In June 1998, both Gutnick and Althaus testified that they could not recall
donating to United Charity. And indeed, the checks Australian prosecutors
showed passing through the United Charity account were actually made out to
other charities. Gutnick told the Melbourne court that those other charities
did, in fact, receive his contributions. Althaus, through his attorneys, denies
any wrongdoing.

Bank records and wiretaps of Goldberg suggested to prosecutors that if
Gutnick's money went to the charities, some of it went by way of the Tel Aviv
bank account of Lorenzi Diamonds, one of Israel's largest international gem
traders.

Voluminous evidence from wiretaps includes a boast by Nachum Goldberg
that Australian prosecutors took to mean that Gutnick was his biggest
money-laundering customer. In a conversation with an Israeli banker,
Goldberg exhorted the banker to speed the processing of cash for Althaus,
explaining that he was a very important customer. "I'll tell you, it's a customer
of ours here," Goldberg told the banker. "If you come here, he's very big.
He's [the biggest] after Gutnick." Although code words were used in many of
Goldberg's conversations, in one intercepted sales pitch, Goldberg told a
prospective money-laundering customer (who was actually a government
informant) that he could send the money from Australia to Israel and from
there to wherever the owner of the money wanted it to go. "If you send
Monday," said Goldberg, "it can be ... in Switzerland Wednesday."

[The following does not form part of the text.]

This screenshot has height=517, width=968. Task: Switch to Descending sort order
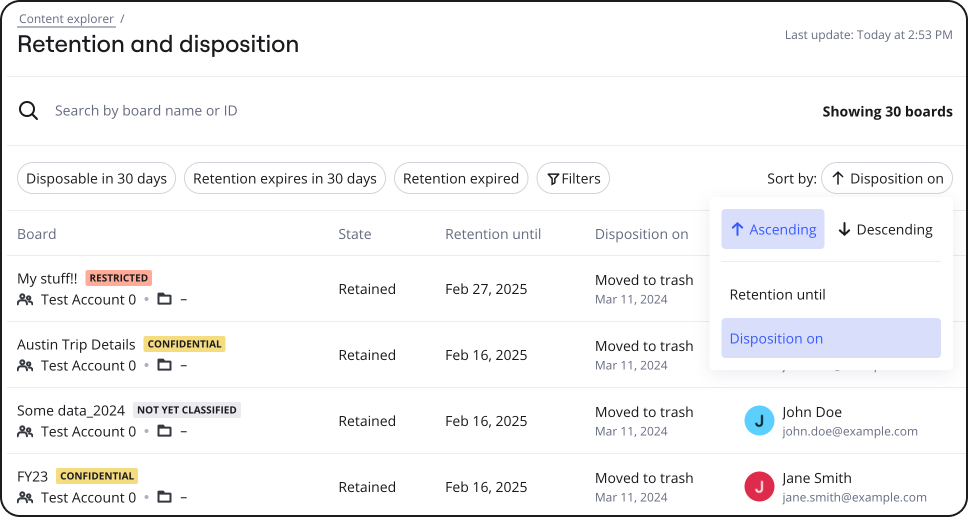pyautogui.click(x=885, y=229)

A past president of Melbourne's Adass Israel
congregation -- one of Gutnick's most favored
domestic charities -- Goldberg, 58, was
videotaped by police carrying grocery sacks of
cash into a local branch of the ANZ Bank.
Over the course of four years, bank records
submitted as evidence in court documented that
the Goldberg family handled $36 million.
Australian prosecutors believe that millions of
dollars worth of diamonds also passed through
the Goldbergs' hands. Yet the family collected
government welfare payments the whole time.
In March, Goldberg and his 56-year-old wife,
Rita, and sons Napthali, 36, and Hershel, 34,
pleaded guilty to tax evasion. Three months
later, Nachum was sentenced to five years in prison. The rest of his family
walked free on suspended sentences. At the sentencing hearing on June 20,
Judge Michael Strong in Melbourne grumbled that the Goldbergs' wealthy
supporters, whom he did not name, seemed to have bought the family's
silence by covering their living costs and million-dollar legal expenses.
Because the Goldbergs refused to give evidence on their wealthy clients,
Judge Strong growled, "the principal beneficiaries of this fraud are not before
this court. There are a number of such persons at large in the community
today because of the prisoners' unwillingness to identify them. They are
masquerading as reputable citizens, but they are in fact thieves."

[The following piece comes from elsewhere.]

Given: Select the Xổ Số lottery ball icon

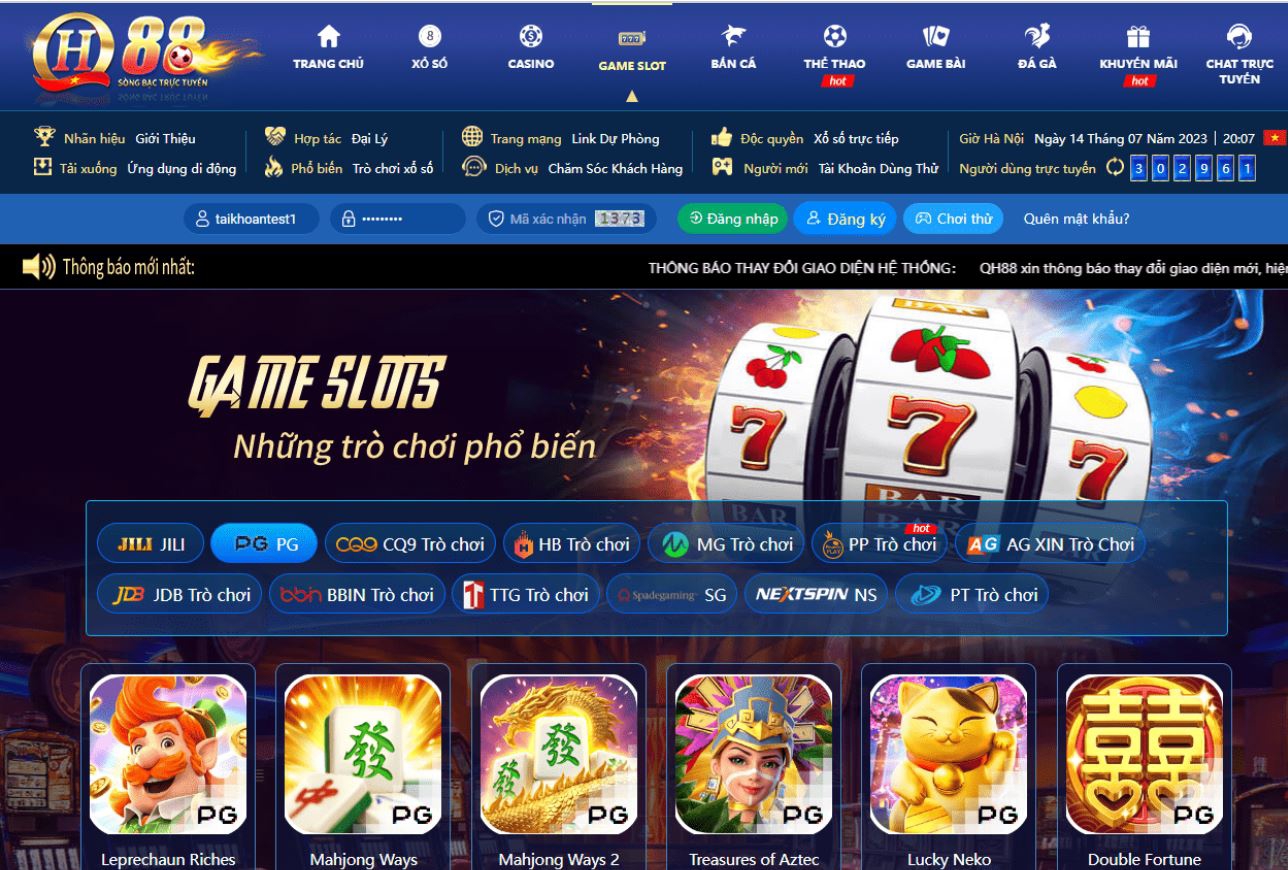Looking at the screenshot, I should click(429, 36).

Australian prosecutors blamed their inability to expand the case to include
Goldberg's patrons on what they called the complete lack of cooperation
from the Israeli Justice Ministry. Asked by Barron's why Australia's requests
for bank records related to the Goldberg case were refused, Israeli officials
cited bank secrecy and said Israel was not obliged to aid investigations into
financial crimes.

Nor would the Goldbergs help trace the ultimate destination of the $36 million
they allegedly laundered. But Australian police, who traveled to the U.S. in
search of the money, believe some of it may have gone into dozens of tawdry
U.S. penny stocks, like Management Technology and Celebrity
Entertainment. Between 1996 and 1997, Hershel Goldberg invested $2
million in penny-stock deals, including Management Technology. These deals
exploited the SEC's Regulation S, which, until a recent revision, allowed
non-U.S. residents to buy into stock offerings and then sell their shares after
only a brief holding period. U.S. investors in such deals, by contrast, had to
hold shares for one year. Reg S deals have repeatedly been used by stock
swindlers.

Joe Gutnick's nephew, Eliyahu Raphael Gutnick, 25, invested several hundred
thousand dollars in such deals, even though, like Hershel Goldberg, he had
been on Australia's welfare rolls. Arranging many of Hershel Goldberg's U.S.